A photo of a community testing site in Lanxi Garden, China.
A community testing site in Lanxi Garden, China. Credit: Shwangtianyuan / Wikimedia Commons Credit: Shwangtianyuan / Wikimedia Commons

The protests in China over that country’s “zero-COVID” policy have led to a torrent of schadenfreude in the Western media. There is barely contained glee present in Western -especially American- media coverage and the underlying hope that these protests signal a larger collapse of China’s system. It is too early to say what will happen, but the fact that so many in the West are so eager to see China “fail” says more about the West than the target of its hostility.

Led by the US, the West believes it is in an ideological war with China. If China, with its different values and political/economic systems “succeeds” then the West’s right to control the world based on its inherent superiority is diminished. COVID policy has become the measure of this imaginary conflict. On that score, the Western world –especially the US -has failed spectacularly.
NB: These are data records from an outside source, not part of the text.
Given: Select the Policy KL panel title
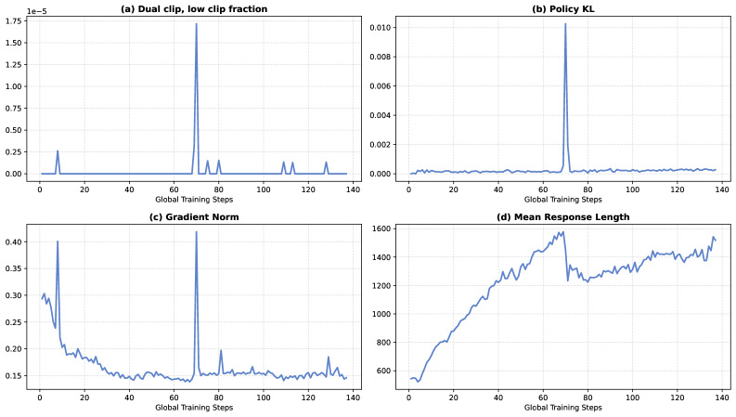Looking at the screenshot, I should [x=564, y=8].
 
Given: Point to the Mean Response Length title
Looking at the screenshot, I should [x=564, y=217].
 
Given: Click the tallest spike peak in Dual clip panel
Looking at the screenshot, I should [x=196, y=24].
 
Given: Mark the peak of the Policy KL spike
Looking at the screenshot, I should [x=565, y=24].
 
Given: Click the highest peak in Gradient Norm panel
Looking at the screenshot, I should [x=196, y=232].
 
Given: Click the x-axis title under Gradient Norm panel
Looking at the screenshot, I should [x=193, y=408].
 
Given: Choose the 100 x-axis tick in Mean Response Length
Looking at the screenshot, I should [x=633, y=397].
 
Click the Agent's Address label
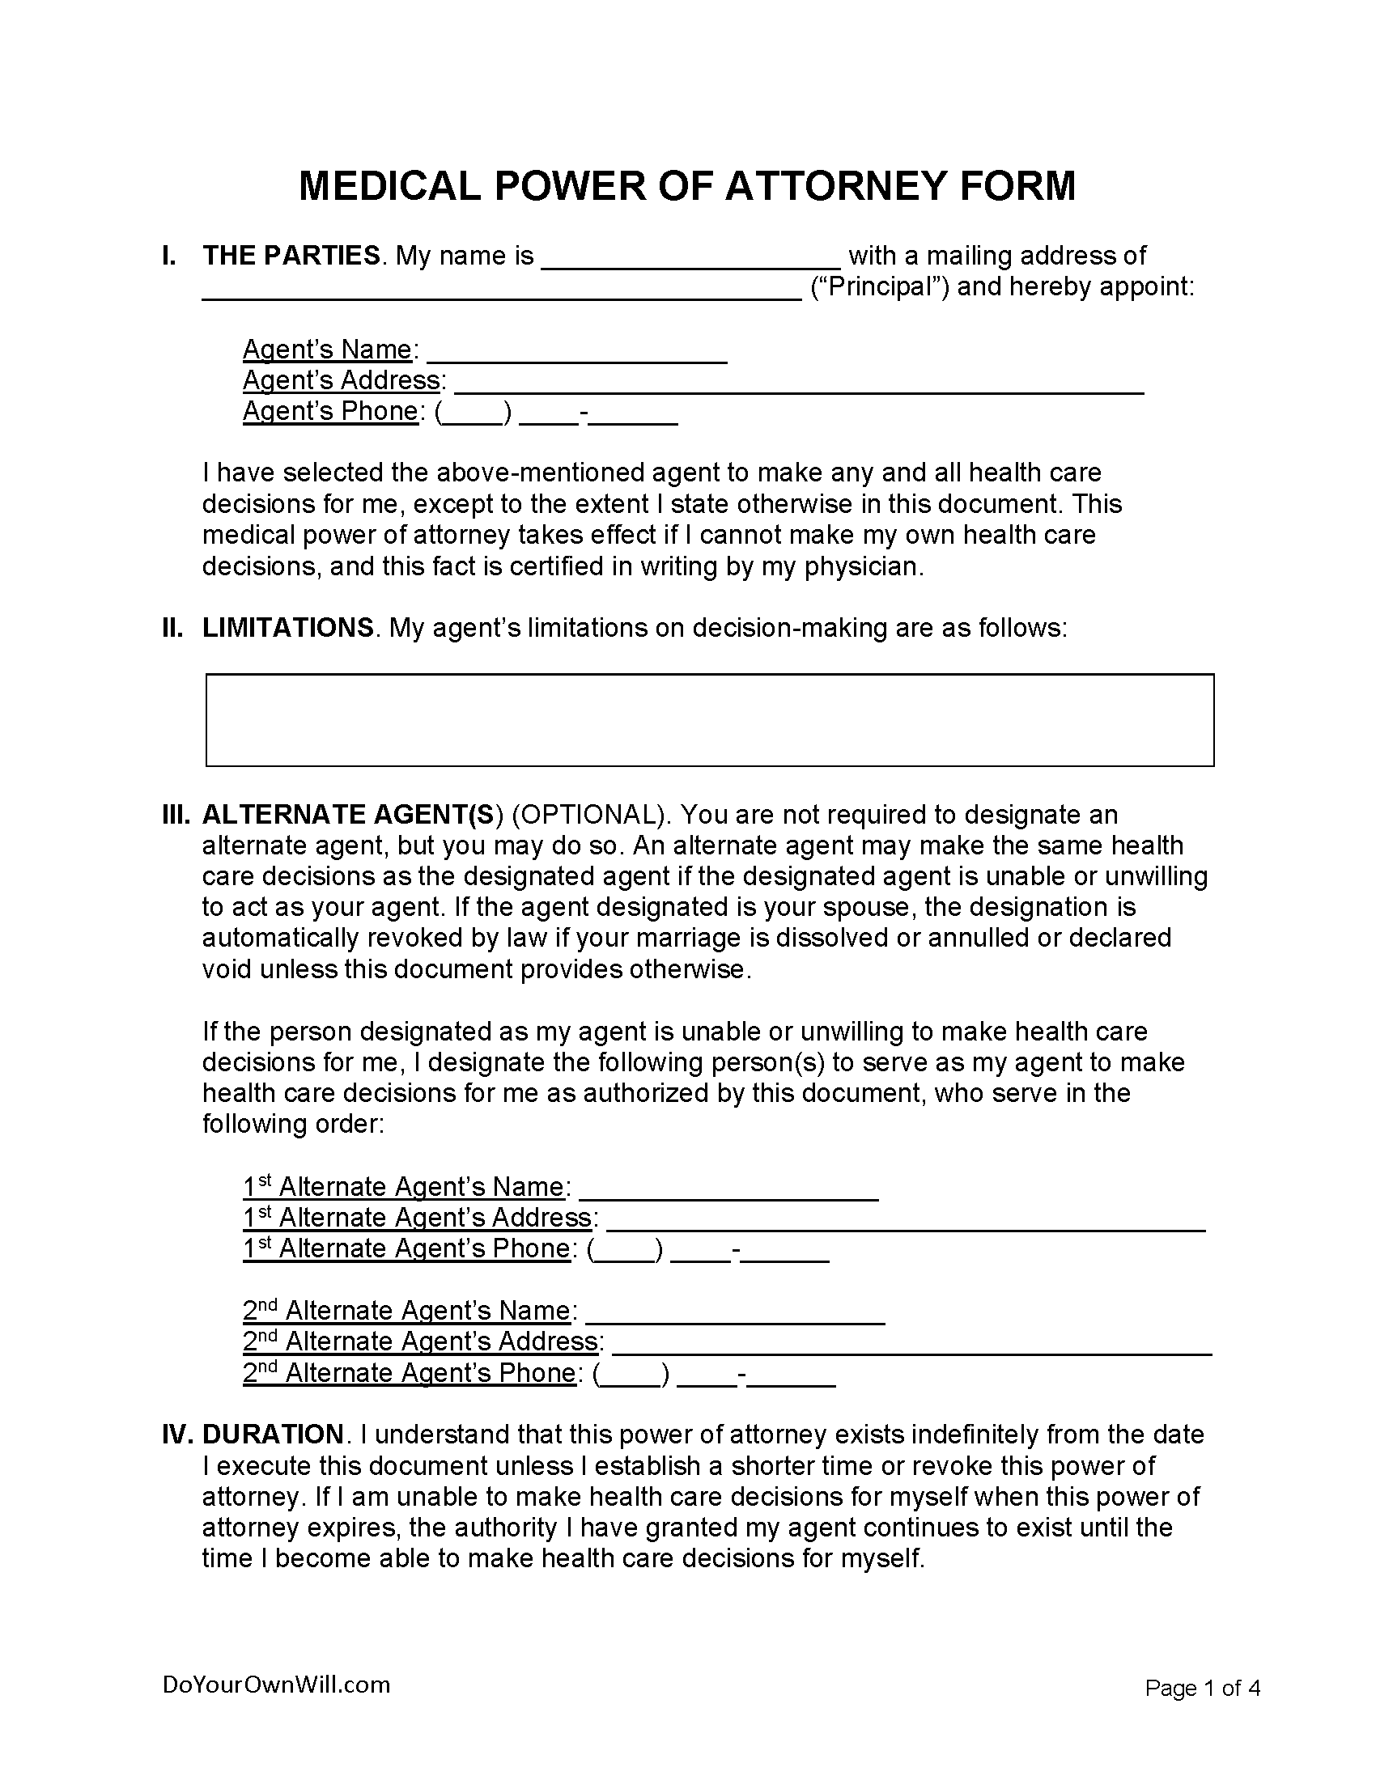pos(342,380)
According to the John Hopkins University Coronavirus Resource Center, over the past 28 days (from December 6, 2022), 1,232,801 people were infected with COVID in the U.S. 8,638 died. By contrast, about 918,014 people were infected with COVID in China, 360 died. In the entire pandemic, 16,083 Chinese have died from COVID. By contrast, the COVID death toll in the US is 1,082,195. The US is “living with COVID” by normalizing mass COVID death, much as it has normalized mass shootings, except it has stopped talking about COVID.

We have no reason to doubt these figures. Throughout the pandemic, China has conducted its internal affairs exactly as if the figures it has been providing are accurate. When it indicated it had minimal cases, its citizens functioned without restrictions. When cases of COVID appeared, China locked down tight. The disease has become impossible to control, however, as more communicable variants have spread.

To date, 48,297 Canadians have died from COVID. In the past 28 days, 64,495 Canadians have been infected; 1,325 died. This death rate significantly exceeds that of the US. In the same time, Malaysia, with 71,936 infections, lost 221 people. Singapore, with 48,168 infections, lost 16 people. Faced with these terrible numbers, Canadian politicians and health officials seem unwilling to protect public health, apparently due to their fear of a vocal and aggressive minority. The death toll in Canada continues to escalate.

China’s zero COVID policy has come with high economic and social costs. It has sometimes been brutal and clumsy. But it has avoided the mass death that Americans are ignoring. China has definitely made mistakes. Only 69 per cent of those over 60 have received a second booster shot and only 40 per cent of those over 80. The elderly distrust vaccines and have avoided getting vaccinated because of COVID’s relative rarity

China should make vaccines for the elderly mandatory. It can bring in the higher quality mRNA vaccines to increase protection though, based on the death rate, Chinese vaccines seem to be working well. Nonetheless, vaccines do not prevent infection. As China eases up on its COVID restrictions, many vulnerable, vaccinated people will lose their lives. If the wave of infections is large enough -and in a country of 1.4 billion, any wave can be enormous – China’s fragile healthcare system may collapse. This is the long-term catastrophic outcome China’s COVID policies have tried to avoid. 

Canada is a cautionary tale. Canadian healthcare is on the verge of collapse in part because unvaccinated people swamped the hospitals in disproportionate numbers throughout the pandemic. Exhausted medical professionals have retired in droves, leaving hospitals short-staffed. Death and illness from delayed medical care and the effects of long COVID on Canada’s healthcare system remain to be seen. 

In the West, the resentment of China’s COVID success is partly driven by a refusal to admit the truth of the many profound weaknesses that COVID has revealed in Western societies -especially the harsh reality that “individualism” has nurtured sociopathic tendencies in large parts of the population. 

If China fails at containing COVID, Westerners can persist in the delusion that “our system” is “the best” rather than having to critically engage with Western failure. They can push aside the need to truthfully examine the violent and exploitative foundations underpinning Western society, opting for mindless platitudes about “freedom” and “democracy” instead.

The Western need to tear China down reflects the nagging fear that Western states may not really have the answers to difficult political and economic questions. This fear is justified. Western values are not universal. Western political and economic ideologies exaggerate the relevance of Western experience, whitewash Western history, and reflect an ignorance of the rest of the world. The sooner we recognize our numerous failures and limitations, the better we will be. The people protesting China’s zero COVID policy are sympathetic figures. Their resentment of harsh COVID restrictions is understandable. But they may regret their actions if COVID is unleashed and the vulnerable start dying in the millions. China’s success in keeping its population alive, until now, is a remarkable achievement. China needs to fully vaccinate the elderly. Hopefully, that will be enough for it to avoid catastrophe and keep it from following the same dismal path as so many states in the West.

Shaun Narine

Shaun Narine is a political science professor at St. Thomas University in Fredericton, NB.